June 04, 2005

HM: Misc 3

It was Canduss the Methodical who introduced the use of coins as a method of representing wealth, back in the early days of the empire. One of the original White Lords, she combined the work of innumerable slaves, specially made presses and her own magical powers to mint more than a million small coins. Each was formed by melting loose a single drop of pure metal, then stamping it with the emblem of the White Lord that it represented. Over time, those representing Lords of higher power and status became worth more, with the result that in modern times the pale white coins stamped with the symbol of House Luciel are the most valuable of all.

As more coins were created, inflation began to set in and the coins steadily dropped in value. It was a later Imperial Treasurer, Calius III (one of Canduss's many great-grand-children), who shut down the mint to prevent more coinage from entering use and reducing the value of the existing coins further. To ensure that his decision was not overruled by the other lords, he had the apparatus that Canduss had built dismantled completely and the slaves that had maintained it put to death.
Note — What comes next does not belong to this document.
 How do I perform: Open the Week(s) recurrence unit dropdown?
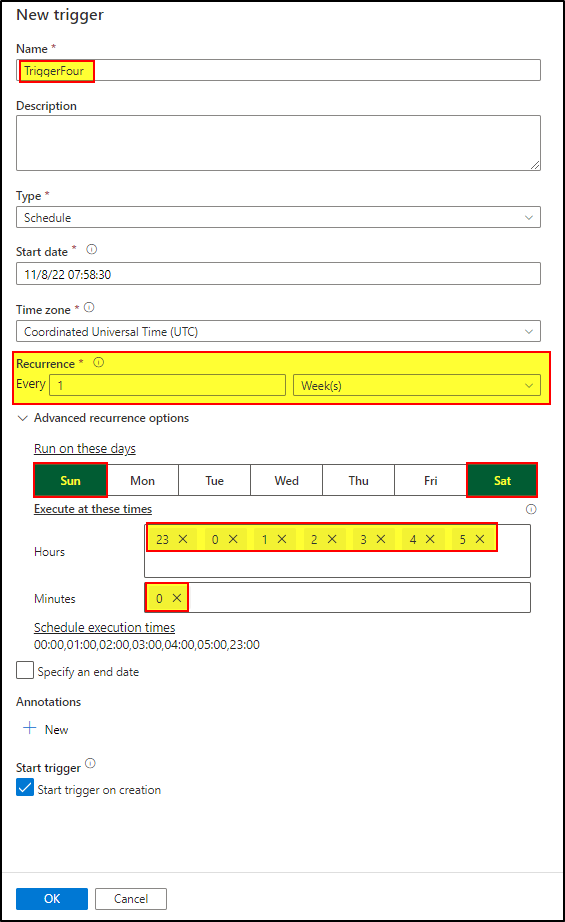(x=417, y=386)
From that point forward, no new currency has entered the empire and the coins have slowly grown in value. The coffers of the nobility are kept full by taxing the populace, but enormous amounts of wealth from the early times are still scattered around the empire. As quantities have slowly dropped, there has been talk of minting more, but so far Calius III's belief that creating new coins cannot help but devalue the existing ones has kept any of the wealthy houses from supporting the idea. Instead, very small transactions are carried out with barter or by using crude wooden tokens that can be redeemed with particular establishments. Minting any sort of metal coinage is a crime punishable by death and seizure of all goods.

As a result of this, adventurers who stumble across an undisturbed cache of coins in some abandoned ruin (dating back to a period when such coins were of comparatively little value) can find themselves suddenly quite wealthy.